A formação inicial em economia que tirei na Universidade de Coimbra é uma excelente base para os desafios diários na gestão de uma empresa. A essa formação acrescentei um mestrado focado na área de inovação e depois uma pós-graduação em estratégia e inovação da Universidade de Oxford, que ajudaram significativamente a desenhar uma estratégia de crescimento para a empresa alicerçada em produtos e modelos de negócio inovadores. Com o trabalho de investigação que tenho vindo a conduzir no meu doutoramento no tema dos mercados locais de energia e o contributo da inovação nos modelos de negócio para a transformação verde e digital, permitiu-me desenvolver as ferramentas e o conhecimento necessário para criarmos uma proposta de valor com enorme potencial de criar um impacto muito positivo no setor da energia.

“A função de CEO é ser uma espécie de maestro de uma orquestra. Não é necessário ser o melhor em todas as áreas – mas é preciso ter a capacidade de fazer com que todos toquem em conjunto e em perfeita harmonia”.

Como define o seu estilo de liderança?

A função de CEO é ser uma espécie de maestro de uma orquestra. Não é necessário ser o melhor em todas as áreas – mas é preciso ter a capacidade de fazer com que todos toquem em conjunto e em perfeita harmonia. O que motiva as pessoas é ter uma visão partilhada. É preciso ver o panorama geral e orientar todos, de forma eficaz, para que este se torne realidade. É também fundamental ser capaz de inspirar as pessoas a tornarem-se a melhor versão de si próprias em cada dia. Não é tão simples como apenas ter a visão e transmiti-la, mas sim é necessário saber ouvir, compreender, sentir empatia e ser o condutor da missão. Um CEO bem-sucedido aproveita a sua posição única para unir as diversas perspectivas, transformando os pontos fortes individuais numa força eficaz e coesa, que faz avançar a organização.
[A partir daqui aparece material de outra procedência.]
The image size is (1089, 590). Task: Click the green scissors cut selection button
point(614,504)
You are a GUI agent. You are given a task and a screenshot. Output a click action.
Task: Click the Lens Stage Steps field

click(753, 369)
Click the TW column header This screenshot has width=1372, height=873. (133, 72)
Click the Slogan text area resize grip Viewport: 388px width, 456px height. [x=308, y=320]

Qual foi o momento mais desafiante da sua carreira?

A minha carreira tem passado por muitos momentos desafiantes. Trabalhar numa scale-up é um desafio diário onde todos os dias temos de lidar com novos problemas e novas oportunidades. Saber focar no que importa para fazer a diferença é essencial. Posso assinalar o período do Covid-19 como tendo sido um momento especialmente desafiante dadas todas as incertezas associadas em termos de negócio com clientes a encerrarem e suspenderem contratos. Foi um período onde tivemos de “viver um dia de cada vez”, procurando tomar as melhores decisões para melhor servir os nossos clientes e garantir a segurança dos nossos colaboradores.

E qual o feito que ao longo da sua carreira mais se orgulha?
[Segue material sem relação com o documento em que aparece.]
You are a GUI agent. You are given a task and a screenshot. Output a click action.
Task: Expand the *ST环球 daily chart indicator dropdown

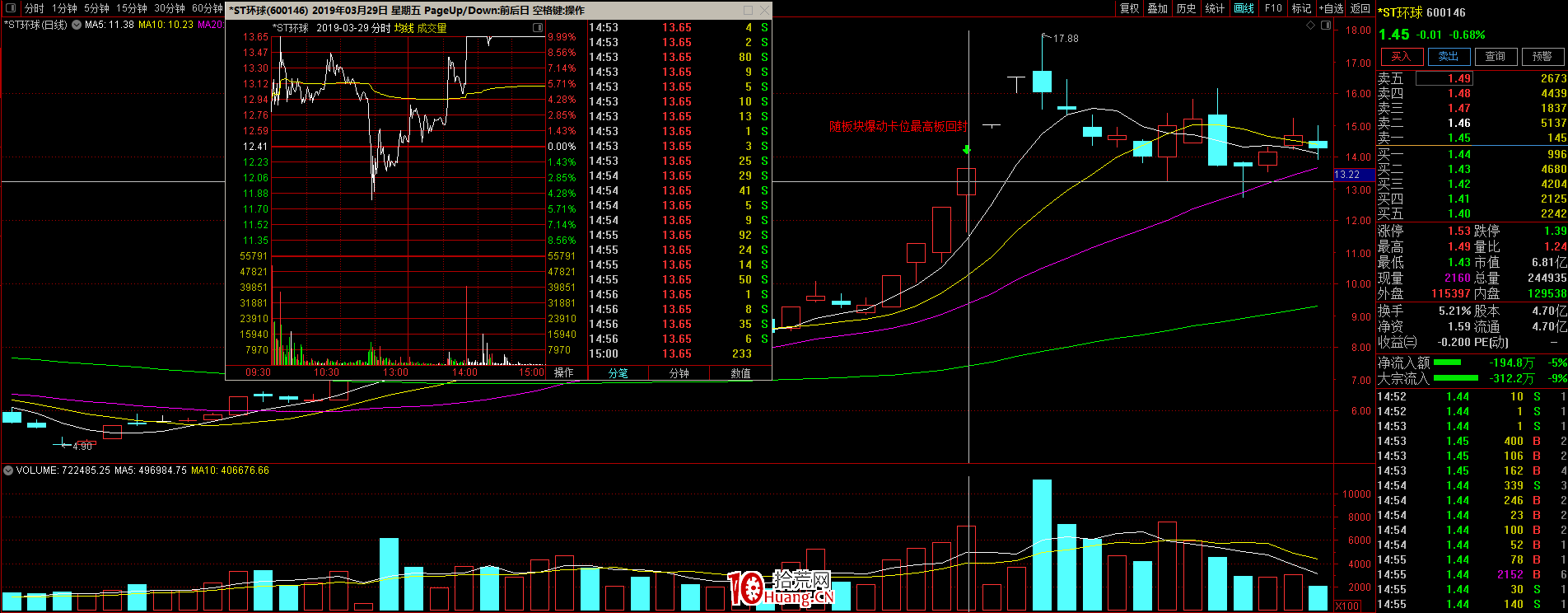77,25
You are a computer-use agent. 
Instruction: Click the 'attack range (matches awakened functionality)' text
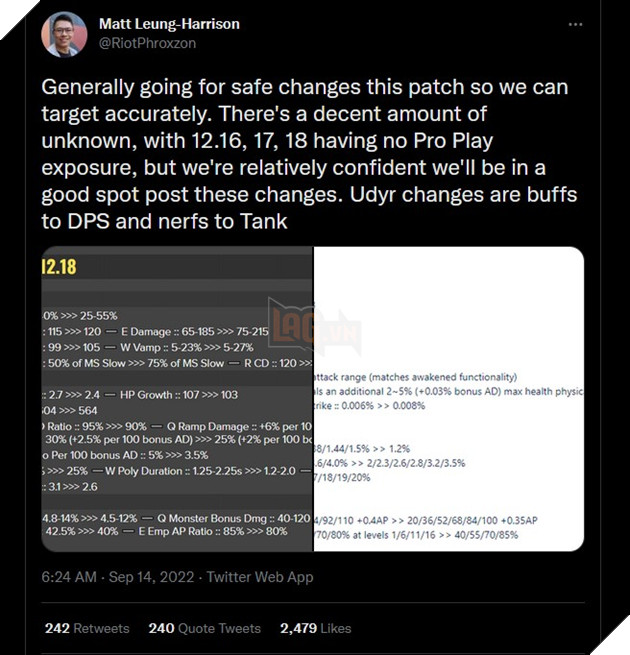[x=415, y=377]
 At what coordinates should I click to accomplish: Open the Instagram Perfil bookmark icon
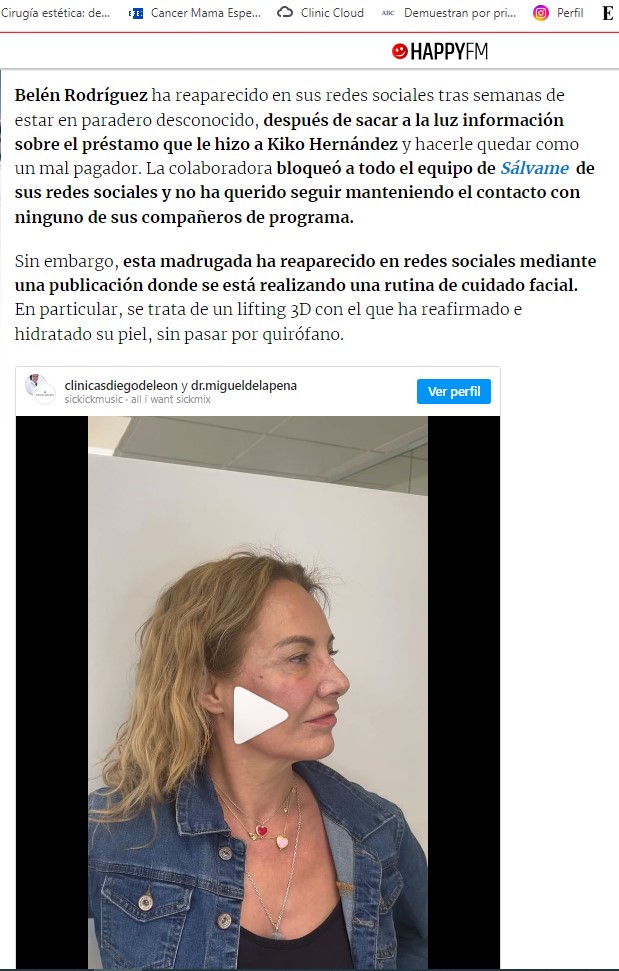(x=540, y=13)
Tenho um grande orgulho de, em conjunto com os meus cofundadores e os contributos de todos os colegas na empresa, termos sido pioneiros no lançamento das soluções para comunidades de energia. Foi um trabalho de anos de desenvolvimento de tecnologia inovadora, testando também múltiplos modelos de negócio e estratégias de envolvimento de membros em ambiente de investigação e pilotos em ambiente real, que quando finalmente tivemos o enquadramento legal apropriado puderam avançar para o mercado.

Que conselhos daria a um jovem que quer fazer carreira na área da tecnologia?

Muitas pessoas dizem-nos para seguirmos a nossa paixão, o que geralmente é um mau conselho. É importante procurar objetivos que sejam pessoalmente significativos para nós – mas também ser pragmático. Não quero com isto dizer que não sou apaixonada pelas energias renováveis, apenas que a paixão não é suficiente. O conceito Ikigai é útil neste contexto, para procurar uma carreira que: primeiro, o mundo precisa, segundo, para a qual se é pago, terceiro, numa função em que se é bom e quarto, é algo que adoramos. Talvez não se encontre algo que se enquadre perfeitamente nos quatro, mas é um bom objetivo a perseguir.

Respostas rápidas:
Maior risco:
Deixar que a aversão ao risco impeça a inovação.
Maior erro: Gerir com base em “esperança”.
Maior lição: Focar no que realmente importa e que pode fazer a diferença.
Maior conquista: Fazer o que gosto todos os dias.